Grammars are partitioned into 4 types, based on their complexity. A grammar is type 3, or regular, if its rules are as follows. Here x and y are arbitrary nonterminals, T is an arbitrary terminal, and E is the empty string.

x → E | T | y | yT

Alternatively, we coulde replace the format x → yT with x → Ty, spinning terminals off to the left as we go. The language is essentially the same, except the words are reversed. Use whichever form is convenient.

A grammar is type 2, or context free, if the left side of each rule is a single nonterminal.

A grammar is type 1, or context sensitive, if each string generates a string that is at least as long. Intermediate strings never get shorter as you proceed through the derivation. The production s → E is tolerated, if the language includes the empty word.

Type 0 grammars are not constrained in any way.

By definition, a type x language can be defined by a type x grammar, but not a type x+1 grammar. We will eventually show that type x languages exist, for x in 3 2 1 0. This hierarchy really does represent increasing levels of complexity.

Finite Languages are Regular

When a language consists of a finite set of words, a regular grammar defines that language.

In this construction, word_i,j is the j^th letter of the i^th word. The variables x_i,j are nonterminals that support the grammar. (In both cases, we start numbering at 0.) For each word_i in the language, construct a rule:

s → x_i,0

Thus the first stepin the derivation selects the word. Subsequent steps spell out the word, as we shall see. Add the following rules, for each letter in each word.

x_i,j → word_i,j x_i,j+1
x_i,j → word_i,j (for the last letter in the i^th word)

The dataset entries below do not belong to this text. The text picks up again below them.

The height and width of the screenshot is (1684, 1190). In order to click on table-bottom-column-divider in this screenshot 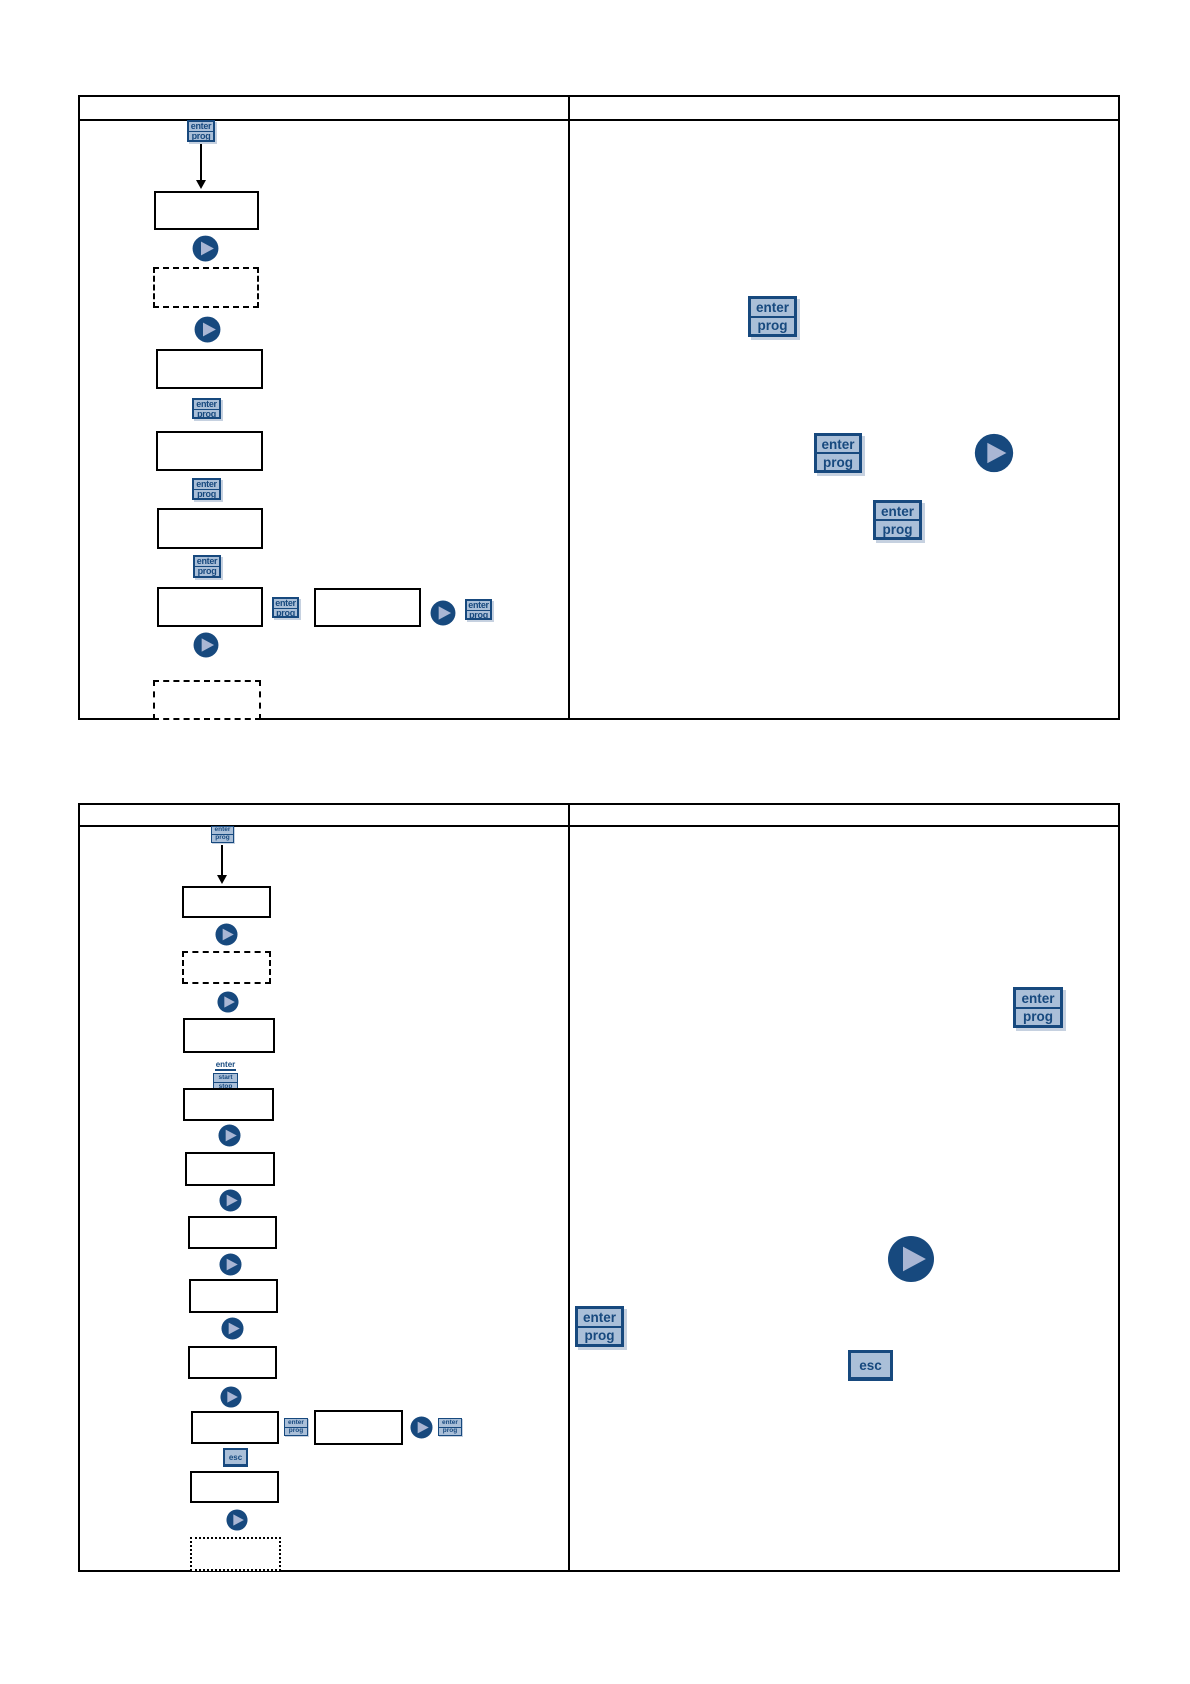, I will do `click(569, 1188)`.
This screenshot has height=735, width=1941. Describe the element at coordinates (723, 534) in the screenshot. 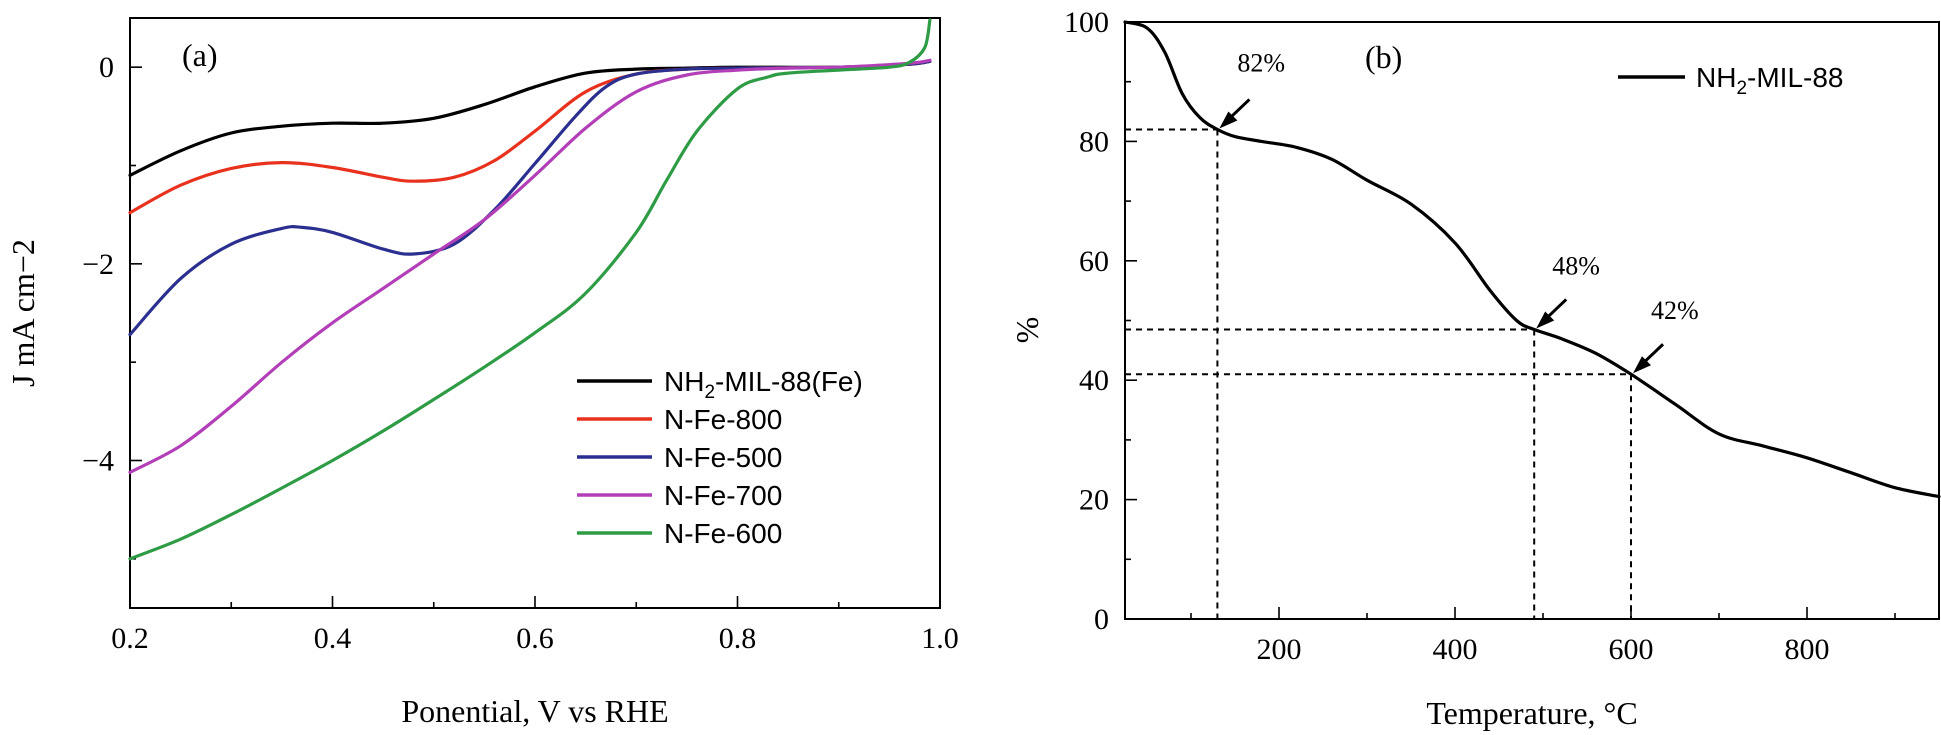

I see `legend-label: N-Fe-600` at that location.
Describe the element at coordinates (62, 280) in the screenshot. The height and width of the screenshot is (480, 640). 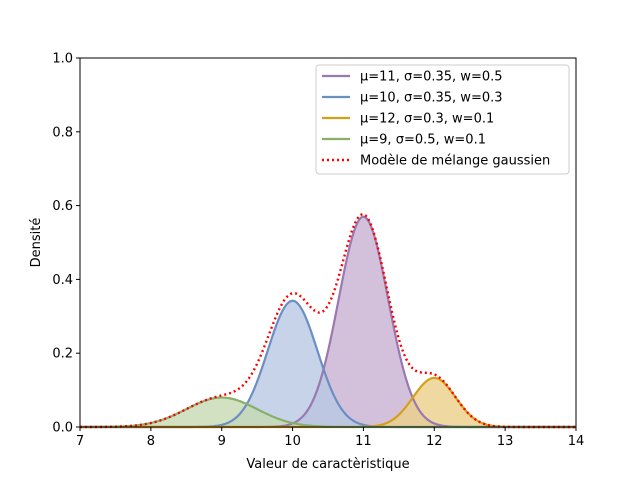
I see `y-tick-label-2: 0.4` at that location.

The rule s → E is added if the language includes the empty word.

This is a theoretical result with little practical value, since natural (English) and artificial (fortran) languages, although finite, are much too large for exhaustive enumeration. Besides, a simple list of "legal" strings denies the structure of the language, which is necessary for comprehension, whether you are a compiler or a human brain.